Disponible depuis le 30 mai 2021

Prix public : 18 euros

L’Amazonie française, qui ne se résume pas au mythique « enfer vert » de la forêt et des fleuves, alimente un imaginaire souvent fantasmatique. L'homme, ce chasseur, y a entamé un voyage, exploration également littéraire de la forêt originelle qui semble le happer en sa solitude au fil d'un itinéraire dont nous finissons par nous demander, presque envoûtés, s'il a jamais un jour réellement été tracé. Dans la forêt guyanaise vit ainsi le marcheur, subsistant de pêche et de chasse, d’aliments prélevés au hasard de ses tribulations. La verdure s’élance, se soulève, puis verse, décroît, décline, choit au long cours de vastes cycles. Le souvenir d’une inconnue faisant bientôt corps avec la selve s’évanouit, tandis que la marche est lente et que la forêt se livre dans ses moindres détails. Ou bien devrait-on parler d'une lente perambulation au cours de laquelle la marche devient divagation, le désir toujours plus inassouvi, la mémoire, toujours plus défaillante et l'expédition, une traversée poétique ?

« C’est ainsi qu’on lui proposa un jour d’emmener une seule personne, mais pour un long périple sur la Mana, cette magnifique rivière qui conserve encore intacts nombre de ses sortilèges.
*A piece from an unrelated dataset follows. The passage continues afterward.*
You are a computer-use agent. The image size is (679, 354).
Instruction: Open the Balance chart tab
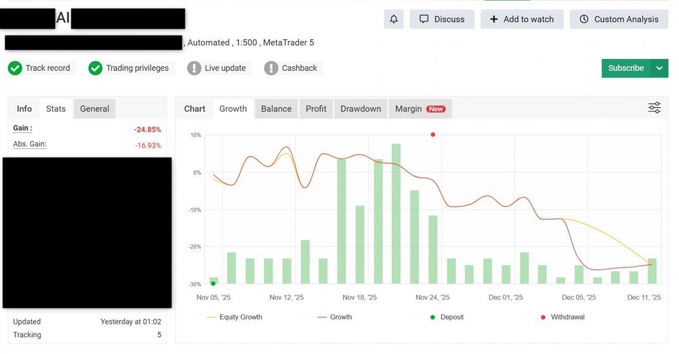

N’ayant rien de plus attrayant en vue, il accepta, décidant de ne prendre aucun de ses coéquipiers d’occasion, le Boni Titou, le Hmong Tcho ou Basilio l’Indien brésilien ; la coque d’aluminium suffirait à un équipage si réduit, même si le petit hors-bord rendrait les premières journées fastidieuses sur les eaux encore vastes et fréquentées – ce qui lui importait personnellement était d’être sur l’eau, et tant pis si le vacancier en quête d’aventure en pâtissait. C’était en fait une excellente occasion de vadrouille, essence payée, dans les hauts du fleuve : pourvu que son client ne soit point trop pénible à vivre, il pourrait même, sous prétexte d’excursion, faire cette reconnaissance projetée depuis longtemps sur certaine branche perdue des mémoires, et où cependant l’épopée de l’or avait culminé autrefois. Jusqu’à ce que, la date du départ lui ayant été précisée, il apprît que ce passager était une femme. »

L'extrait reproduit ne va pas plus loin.